Exercise: Arrange the records from the line with "Select the AMB-O60G38-AB1" up to and including the line with "coord(562,174)" as a Markdown table with a Row column for the row number and a Line column for the line itself. Leave out blank lines.

Task data:
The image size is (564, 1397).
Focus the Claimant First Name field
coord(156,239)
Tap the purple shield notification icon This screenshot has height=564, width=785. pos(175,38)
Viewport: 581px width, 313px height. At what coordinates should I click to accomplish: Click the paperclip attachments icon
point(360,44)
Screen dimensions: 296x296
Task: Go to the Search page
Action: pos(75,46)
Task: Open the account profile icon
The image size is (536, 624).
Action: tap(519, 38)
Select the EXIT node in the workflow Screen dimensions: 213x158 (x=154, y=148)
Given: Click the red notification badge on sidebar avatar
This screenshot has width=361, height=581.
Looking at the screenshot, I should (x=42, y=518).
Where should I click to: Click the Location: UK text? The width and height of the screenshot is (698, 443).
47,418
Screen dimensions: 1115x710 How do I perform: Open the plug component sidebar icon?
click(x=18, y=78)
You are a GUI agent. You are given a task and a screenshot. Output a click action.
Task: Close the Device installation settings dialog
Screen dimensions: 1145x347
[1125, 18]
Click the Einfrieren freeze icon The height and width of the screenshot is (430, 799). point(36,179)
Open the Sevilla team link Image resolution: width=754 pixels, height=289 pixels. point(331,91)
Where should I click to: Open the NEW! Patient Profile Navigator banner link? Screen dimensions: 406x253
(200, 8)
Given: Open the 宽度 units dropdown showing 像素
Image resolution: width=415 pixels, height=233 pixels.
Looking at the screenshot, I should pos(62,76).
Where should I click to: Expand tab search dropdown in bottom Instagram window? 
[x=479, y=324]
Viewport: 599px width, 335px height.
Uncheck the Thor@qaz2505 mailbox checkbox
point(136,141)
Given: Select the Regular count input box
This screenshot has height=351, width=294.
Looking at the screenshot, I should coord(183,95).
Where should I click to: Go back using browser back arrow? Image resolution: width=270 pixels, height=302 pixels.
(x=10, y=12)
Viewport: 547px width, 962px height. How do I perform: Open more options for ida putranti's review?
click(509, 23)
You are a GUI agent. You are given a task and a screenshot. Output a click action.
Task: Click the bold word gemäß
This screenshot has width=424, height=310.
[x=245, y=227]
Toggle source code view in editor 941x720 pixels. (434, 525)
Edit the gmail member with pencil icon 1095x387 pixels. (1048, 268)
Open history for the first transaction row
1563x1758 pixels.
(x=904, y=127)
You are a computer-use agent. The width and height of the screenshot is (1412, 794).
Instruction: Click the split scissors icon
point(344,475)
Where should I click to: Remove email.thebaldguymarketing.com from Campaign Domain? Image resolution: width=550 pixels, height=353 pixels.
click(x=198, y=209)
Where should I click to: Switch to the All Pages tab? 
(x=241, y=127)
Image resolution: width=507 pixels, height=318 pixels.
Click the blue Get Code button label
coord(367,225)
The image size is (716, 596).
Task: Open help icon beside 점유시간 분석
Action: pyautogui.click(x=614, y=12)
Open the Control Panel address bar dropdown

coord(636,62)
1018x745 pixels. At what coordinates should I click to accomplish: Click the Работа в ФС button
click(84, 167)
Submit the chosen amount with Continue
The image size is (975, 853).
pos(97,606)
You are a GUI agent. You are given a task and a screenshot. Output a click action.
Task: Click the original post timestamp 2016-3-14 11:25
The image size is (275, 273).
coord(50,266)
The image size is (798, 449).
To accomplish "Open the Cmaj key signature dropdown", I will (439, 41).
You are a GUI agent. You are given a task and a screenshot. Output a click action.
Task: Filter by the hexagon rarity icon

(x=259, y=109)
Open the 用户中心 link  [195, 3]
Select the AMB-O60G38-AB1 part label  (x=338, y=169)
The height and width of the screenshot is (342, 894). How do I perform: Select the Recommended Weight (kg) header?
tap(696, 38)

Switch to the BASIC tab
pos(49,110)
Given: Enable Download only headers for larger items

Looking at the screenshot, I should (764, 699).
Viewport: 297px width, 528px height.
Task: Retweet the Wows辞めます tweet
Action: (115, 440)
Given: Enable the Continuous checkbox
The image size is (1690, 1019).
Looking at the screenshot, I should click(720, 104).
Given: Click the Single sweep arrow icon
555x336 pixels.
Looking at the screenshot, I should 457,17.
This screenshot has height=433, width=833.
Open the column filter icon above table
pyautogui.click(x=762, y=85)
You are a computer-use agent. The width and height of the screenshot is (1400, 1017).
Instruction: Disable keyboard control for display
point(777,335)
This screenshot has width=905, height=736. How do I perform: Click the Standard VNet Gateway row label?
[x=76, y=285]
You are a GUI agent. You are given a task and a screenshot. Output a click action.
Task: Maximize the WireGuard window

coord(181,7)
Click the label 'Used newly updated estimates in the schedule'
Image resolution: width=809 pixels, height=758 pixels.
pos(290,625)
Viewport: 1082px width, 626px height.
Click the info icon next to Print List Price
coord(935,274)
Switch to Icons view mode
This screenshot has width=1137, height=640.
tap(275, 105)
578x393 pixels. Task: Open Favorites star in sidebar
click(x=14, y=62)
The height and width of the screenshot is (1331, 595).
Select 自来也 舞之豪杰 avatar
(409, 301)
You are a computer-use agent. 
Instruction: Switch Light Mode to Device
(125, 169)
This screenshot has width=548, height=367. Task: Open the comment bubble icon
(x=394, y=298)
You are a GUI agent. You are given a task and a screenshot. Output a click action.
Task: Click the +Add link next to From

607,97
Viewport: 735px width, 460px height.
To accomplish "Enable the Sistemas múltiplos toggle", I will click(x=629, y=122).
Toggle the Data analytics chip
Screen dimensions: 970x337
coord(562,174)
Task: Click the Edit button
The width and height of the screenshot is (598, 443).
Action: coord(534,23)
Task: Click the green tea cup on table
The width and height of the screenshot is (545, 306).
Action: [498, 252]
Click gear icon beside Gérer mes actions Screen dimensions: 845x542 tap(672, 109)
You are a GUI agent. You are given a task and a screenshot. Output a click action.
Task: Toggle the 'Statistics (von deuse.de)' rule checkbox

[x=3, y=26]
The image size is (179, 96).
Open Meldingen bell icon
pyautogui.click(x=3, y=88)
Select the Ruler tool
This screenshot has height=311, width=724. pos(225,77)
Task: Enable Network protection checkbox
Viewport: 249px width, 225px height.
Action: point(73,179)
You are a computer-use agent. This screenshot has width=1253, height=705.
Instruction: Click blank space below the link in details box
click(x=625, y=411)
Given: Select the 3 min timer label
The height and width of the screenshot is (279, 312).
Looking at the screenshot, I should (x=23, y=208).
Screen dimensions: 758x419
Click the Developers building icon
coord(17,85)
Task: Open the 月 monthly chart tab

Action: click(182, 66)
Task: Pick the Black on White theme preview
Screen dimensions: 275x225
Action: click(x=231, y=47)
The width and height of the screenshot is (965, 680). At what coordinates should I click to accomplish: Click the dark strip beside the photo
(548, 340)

Written solution:
| Row | Line |
|---|---|
| 1 | Select the AMB-O60G38-AB1 part label  (x=338, y=169) |
| 2 | The height and width of the screenshot is (342, 894). How do I perform: Select the Recommended Weight (kg) header? |
| 3 | tap(696, 38) |
| 4 | Switch to the BASIC tab |
| 5 | pos(49,110) |
| 6 | Given: Enable Download only headers for larger items |
| 7 | Looking at the screenshot, I should (764, 699). |
| 8 | Viewport: 297px width, 528px height. |
| 9 | Task: Retweet the Wows辞めます tweet |
| 10 | Action: (115, 440) |
| 11 | Given: Enable the Continuous checkbox |
| 12 | The image size is (1690, 1019). |
| 13 | Looking at the screenshot, I should click(720, 104). |
| 14 | Given: Click the Single sweep arrow icon |
| 15 | 555x336 pixels. |
| 16 | Looking at the screenshot, I should 457,17. |
| 17 | This screenshot has height=433, width=833. |
| 18 | Open the column filter icon above table |
| 19 | pyautogui.click(x=762, y=85) |
| 20 | You are a computer-use agent. The width and height of the screenshot is (1400, 1017). |
| 21 | Instruction: Disable keyboard control for display |
| 22 | point(777,335) |
| 23 | This screenshot has width=905, height=736. How do I perform: Click the Standard VNet Gateway row label? |
| 24 | [x=76, y=285] |
| 25 | You are a GUI agent. You are given a task and a screenshot. Output a click action. |
| 26 | Task: Maximize the WireGuard window |
| 27 | coord(181,7) |
| 28 | Click the label 'Used newly updated estimates in the schedule' |
| 29 | Image resolution: width=809 pixels, height=758 pixels. |
| 30 | pos(290,625) |
| 31 | Viewport: 1082px width, 626px height. |
| 32 | Click the info icon next to Print List Price |
| 33 | coord(935,274) |
| 34 | Switch to Icons view mode |
| 35 | This screenshot has width=1137, height=640. |
| 36 | tap(275, 105) |
| 37 | 578x393 pixels. Task: Open Favorites star in sidebar |
| 38 | click(x=14, y=62) |
| 39 | The height and width of the screenshot is (1331, 595). |
| 40 | Select 自来也 舞之豪杰 avatar |
| 41 | (409, 301) |
| 42 | You are a computer-use agent.  |
| 43 | Instruction: Switch Light Mode to Device |
| 44 | (125, 169) |
| 45 | This screenshot has width=548, height=367. Task: Open the comment bubble icon |
| 46 | (x=394, y=298) |
| 47 | You are a GUI agent. You are given a task and a screenshot. Output a click action. |
| 48 | Task: Click the +Add link next to From |
| 49 | 607,97 |
| 50 | Viewport: 735px width, 460px height. |
| 51 | To accomplish "Enable the Sistemas múltiplos toggle", I will click(x=629, y=122). |
| 52 | Toggle the Data analytics chip |
| 53 | Screen dimensions: 970x337 |
| 54 | coord(562,174) |